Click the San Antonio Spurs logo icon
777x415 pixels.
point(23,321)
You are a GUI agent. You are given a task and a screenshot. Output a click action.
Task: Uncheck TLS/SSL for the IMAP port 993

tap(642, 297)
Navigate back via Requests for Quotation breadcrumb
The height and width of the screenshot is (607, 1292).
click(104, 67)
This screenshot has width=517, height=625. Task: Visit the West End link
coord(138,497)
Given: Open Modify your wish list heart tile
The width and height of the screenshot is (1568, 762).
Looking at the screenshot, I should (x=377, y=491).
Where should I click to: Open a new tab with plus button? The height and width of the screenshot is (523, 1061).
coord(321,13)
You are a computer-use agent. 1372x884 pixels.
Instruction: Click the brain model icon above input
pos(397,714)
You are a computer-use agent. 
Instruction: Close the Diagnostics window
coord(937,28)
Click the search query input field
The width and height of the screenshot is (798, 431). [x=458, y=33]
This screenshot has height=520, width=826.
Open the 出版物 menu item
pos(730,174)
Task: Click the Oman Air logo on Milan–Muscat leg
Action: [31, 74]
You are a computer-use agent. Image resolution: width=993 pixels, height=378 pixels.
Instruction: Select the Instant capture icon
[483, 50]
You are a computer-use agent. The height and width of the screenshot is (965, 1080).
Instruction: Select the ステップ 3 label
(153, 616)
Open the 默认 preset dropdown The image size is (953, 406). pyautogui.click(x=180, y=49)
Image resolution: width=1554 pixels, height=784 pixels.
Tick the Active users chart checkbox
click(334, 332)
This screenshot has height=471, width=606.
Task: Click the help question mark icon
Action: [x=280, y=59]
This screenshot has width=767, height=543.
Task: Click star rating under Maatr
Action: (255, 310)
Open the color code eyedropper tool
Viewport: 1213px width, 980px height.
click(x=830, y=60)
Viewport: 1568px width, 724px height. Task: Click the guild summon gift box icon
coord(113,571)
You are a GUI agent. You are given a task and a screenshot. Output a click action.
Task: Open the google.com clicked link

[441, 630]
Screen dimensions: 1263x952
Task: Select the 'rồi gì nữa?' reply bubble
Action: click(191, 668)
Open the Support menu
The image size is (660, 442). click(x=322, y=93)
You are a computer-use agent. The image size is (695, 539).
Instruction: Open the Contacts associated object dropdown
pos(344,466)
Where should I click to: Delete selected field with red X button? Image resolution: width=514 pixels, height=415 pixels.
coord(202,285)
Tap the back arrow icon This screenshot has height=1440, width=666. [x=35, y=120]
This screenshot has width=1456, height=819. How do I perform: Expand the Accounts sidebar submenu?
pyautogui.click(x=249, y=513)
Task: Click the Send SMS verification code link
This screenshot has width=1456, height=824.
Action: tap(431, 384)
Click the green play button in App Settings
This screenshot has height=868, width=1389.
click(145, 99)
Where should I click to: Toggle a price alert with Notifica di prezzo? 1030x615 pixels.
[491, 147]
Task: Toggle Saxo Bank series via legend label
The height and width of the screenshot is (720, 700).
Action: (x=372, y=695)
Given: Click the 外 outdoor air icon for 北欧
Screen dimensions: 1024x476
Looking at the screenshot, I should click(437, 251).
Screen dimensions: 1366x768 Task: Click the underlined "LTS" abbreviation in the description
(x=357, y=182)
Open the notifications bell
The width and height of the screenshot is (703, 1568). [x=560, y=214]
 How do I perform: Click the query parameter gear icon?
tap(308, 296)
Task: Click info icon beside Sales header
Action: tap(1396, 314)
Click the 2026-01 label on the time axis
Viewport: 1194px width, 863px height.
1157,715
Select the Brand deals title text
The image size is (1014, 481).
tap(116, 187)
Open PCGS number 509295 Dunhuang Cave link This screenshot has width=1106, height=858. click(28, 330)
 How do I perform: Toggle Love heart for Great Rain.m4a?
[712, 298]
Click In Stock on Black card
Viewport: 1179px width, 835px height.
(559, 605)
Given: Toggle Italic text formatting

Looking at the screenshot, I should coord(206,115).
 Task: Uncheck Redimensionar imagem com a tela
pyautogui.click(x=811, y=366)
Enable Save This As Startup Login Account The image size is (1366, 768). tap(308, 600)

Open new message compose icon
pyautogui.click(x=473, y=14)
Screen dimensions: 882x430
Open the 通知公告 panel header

__EXERCISE OBJECTIVE__:
Rescale the listing from the line containing "Enable Save This" through the end of the listing, reproducing every line, requests included. Multiply each coordinate in the answers by 2.6 and round to whole numbers, halves up.

__WRITTEN REPLY__:
Enable Save This As Startup Login Account The image size is (1366, 768). tap(801, 1560)

Open new message compose icon
pyautogui.click(x=1230, y=36)
Screen dimensions: 882x430
Open the 通知公告 panel header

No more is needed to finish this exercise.